1 What does the digitization of medicine in oncology look like? How is it different from sustaining progress made in telemedicine use since the pandemic?

"Our discussion was really about what the future looks like if we optimize the lessons that we've learned. Technology can really impact every aspect of patient care. For example, you can do tele-cancer genetics. A tumor board discussion of a treatment plan could take place through video conferencing. There could be telepathology to do tissue examination. There could be teleradiology to review a radiograph. Clinicians could gather via video conferencing to discuss novel molecular markers (a virtual molecular tumor board). You can have a patient who's eligible for a clinical trial have the assessment done from the patient's living room and the consent facilitated by digital means, so that when the patient comes to the cancer center for treatment, those steps are done and the patient can actually begin the investigational treatment.

 

"Some patients need to travel hours in one direction to get to the cancer center where they're receiving care. Even for the patients who live close by, there's a cost to getting into the clinic (in terms of time and expenses, like parking costs, childcare, elder care, time off work, and more). All of these things can take a toll on the patient when they're not feeling well."

 

2 What are the biggest benefits with this type of transformation of care?

"It cuts down on travel for the clinical team. And when it comes to the clinical trial piece, when you're able to do the assessment for that virtually, there's a huge benefit to the patient and the research team. You may find that the patient isn't eligible for the trial. Then the patient hasn't taken the time to come in and the research team does not need to take the time to do the rest of the screening. These visits can be done more promptly and more effectively.

 

"I think it could speed up how quickly care is delivered to patients. Previous research I worked on looked closely at breast cancer diagnosis and the impact of implementing tele-oncology, tele-radiology, and tele-pathology. We were able to demonstrate that a patient could come in the morning for a biopsy and, by the end of the day, they would have their diagnosis (Digital Mammography 2008; https://doi.org/10.1007/978-3-540-70538-3_72). And that's significant because, for the patient, the waiting is the hardest part.

 

"And then for rare tumors, sometimes there may only be a few people in the country or the world who have expertise in a specific area. Tele-access would allow a way to engage those people in the care of patients with rare tumors."

 

3 What are the biggest barriers in terms of making this digitization of medicine happen?

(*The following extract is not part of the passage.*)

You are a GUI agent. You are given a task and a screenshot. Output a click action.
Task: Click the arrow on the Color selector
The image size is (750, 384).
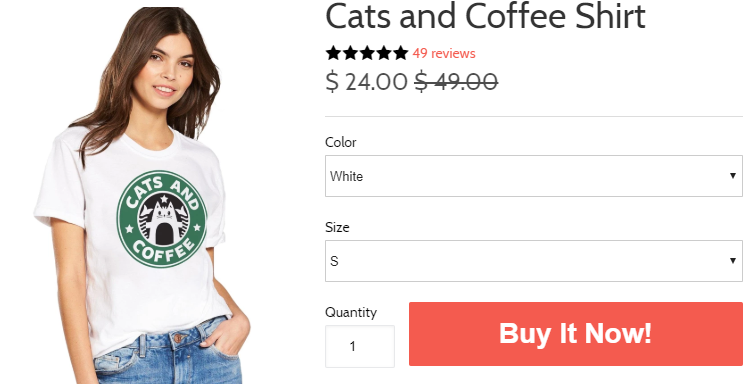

"Even though we've been doing more telemedicine over the past couple years of the pandemic, there's now a tendency to drift back to the ways things have always been done. So, we really need to jar our thinking in terms of how we can do it better.

 

"It's also going to require education of clinicians on these types of care delivery. There are very few programs that educate clinicians on how to engage patients in virtual visits. Where do you focus your eyes? How do you not speak over people? We're going to need to enhance our skills as clinicians so that we can help patients feel comfortable in these spaces.

 

"More research is needed, as well as advocacy. During the pandemic, we made about 70 years' worth of progress in a couple of months. But part of what made that possible was the policy modification regarding state licensure to facilitate telemedicine access and to support telemedicine reimbursement.

 

"Maybe going ahead, some of those changes temporarily put in place for the pandemic will continue-or maybe there's an opportunity to rethink our solutions. Different types of licensures may be developed, so there's an option for a telemedicine licensure for clinicians. What it looks like needs to be worked out, but advocacy needs to be part of enabling these changes to move forward. This change is happening and we need to be forward looking. How do we think about the benefits and how do we make this the new approach to health care overall?"